After studies at the University of Lausanne (PhD in history, 2005) and Columbia University in New York (Fulbright Fellow), Matthieu Leimgruber has been a postdoctoral researcher (2005-08) at the Institute for Social and Economic Research and Policy (Columbia University), at the Institute of Historical Research (University of London) and at the International Institute of Social History (Amsterdam). Matthieu Leimgruber’s research has focused on comparative social policy development as well as transnational insurance history since 1945. He is currently leading a 4-year investigation (2012-16) on the history of the OECD and economic governance. Since August 2015, he is an associate professor of history at the University of Zurich (UZH).

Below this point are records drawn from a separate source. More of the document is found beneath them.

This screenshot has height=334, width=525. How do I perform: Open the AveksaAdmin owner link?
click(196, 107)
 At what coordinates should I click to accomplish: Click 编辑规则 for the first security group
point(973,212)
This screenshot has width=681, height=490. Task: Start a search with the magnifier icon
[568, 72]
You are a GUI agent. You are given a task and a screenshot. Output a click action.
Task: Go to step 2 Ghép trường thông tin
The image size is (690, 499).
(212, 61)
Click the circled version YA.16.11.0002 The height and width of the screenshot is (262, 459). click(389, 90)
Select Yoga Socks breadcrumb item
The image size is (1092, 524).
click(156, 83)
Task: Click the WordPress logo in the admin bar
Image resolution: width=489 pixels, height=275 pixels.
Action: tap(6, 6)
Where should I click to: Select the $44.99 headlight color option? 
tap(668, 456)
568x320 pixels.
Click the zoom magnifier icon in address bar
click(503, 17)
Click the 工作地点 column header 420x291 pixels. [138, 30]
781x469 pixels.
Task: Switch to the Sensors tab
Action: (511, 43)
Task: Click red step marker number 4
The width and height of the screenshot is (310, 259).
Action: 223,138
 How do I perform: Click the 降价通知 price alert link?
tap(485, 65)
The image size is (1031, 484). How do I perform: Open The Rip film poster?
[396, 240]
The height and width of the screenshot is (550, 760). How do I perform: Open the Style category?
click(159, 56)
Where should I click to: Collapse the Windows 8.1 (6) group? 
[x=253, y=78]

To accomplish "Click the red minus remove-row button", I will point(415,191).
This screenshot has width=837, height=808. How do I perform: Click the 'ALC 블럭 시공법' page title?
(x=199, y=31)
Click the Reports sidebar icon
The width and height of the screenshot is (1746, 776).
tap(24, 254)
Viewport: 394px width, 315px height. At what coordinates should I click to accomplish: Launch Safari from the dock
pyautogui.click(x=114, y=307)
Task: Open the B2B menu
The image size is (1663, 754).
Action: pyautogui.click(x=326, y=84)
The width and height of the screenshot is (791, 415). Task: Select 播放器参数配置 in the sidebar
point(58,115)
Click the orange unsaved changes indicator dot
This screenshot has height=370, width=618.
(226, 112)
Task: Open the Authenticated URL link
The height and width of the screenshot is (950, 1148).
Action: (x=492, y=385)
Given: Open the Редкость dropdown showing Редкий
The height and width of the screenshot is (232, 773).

Matthias Schmelzer is currently a Permanent Fellow at the DFG-Research Group “Post-Growth Societies” at the University of Jena and works at the Konzeptwerk Neue Ökonomie (Institute for New Economic Ideas). He is the author of “The Hegemony of Growth. The OECD and the Making of the Economic Growth Paradigm” (Cambridge 2016) and has written on 20th century social and economic history, monetary politics, international organizations, and degrowth. After studies in Berlin, Berkeley, and Frankfurt, he was a postdoctoral researcher at the University of Geneva and at the Center for Social and Economic History at the University of Zürich, Switzerland. His current research interests include degrowth, 20th century social and economic history, economic expertise, neoliberalism, social movements, and capitalism.
Samuel Beroud has obtained a Bachelor of Arts Degree (History; Philosophy; French language) in 2008 at the University of Lausanne (Switzerland). While being a students’ representative in local, national and international organizations, he graduated with a Master Degree (Social and Economic History; French Language) at the same university in 2011. Samuel was a Visiting Scholar at Columbia University (USA) in Summer 2012. He joined the University of Geneva in September 2012 as a doctoral candidate and research assistant in the project led by Prof. Matthieu Leimgruber.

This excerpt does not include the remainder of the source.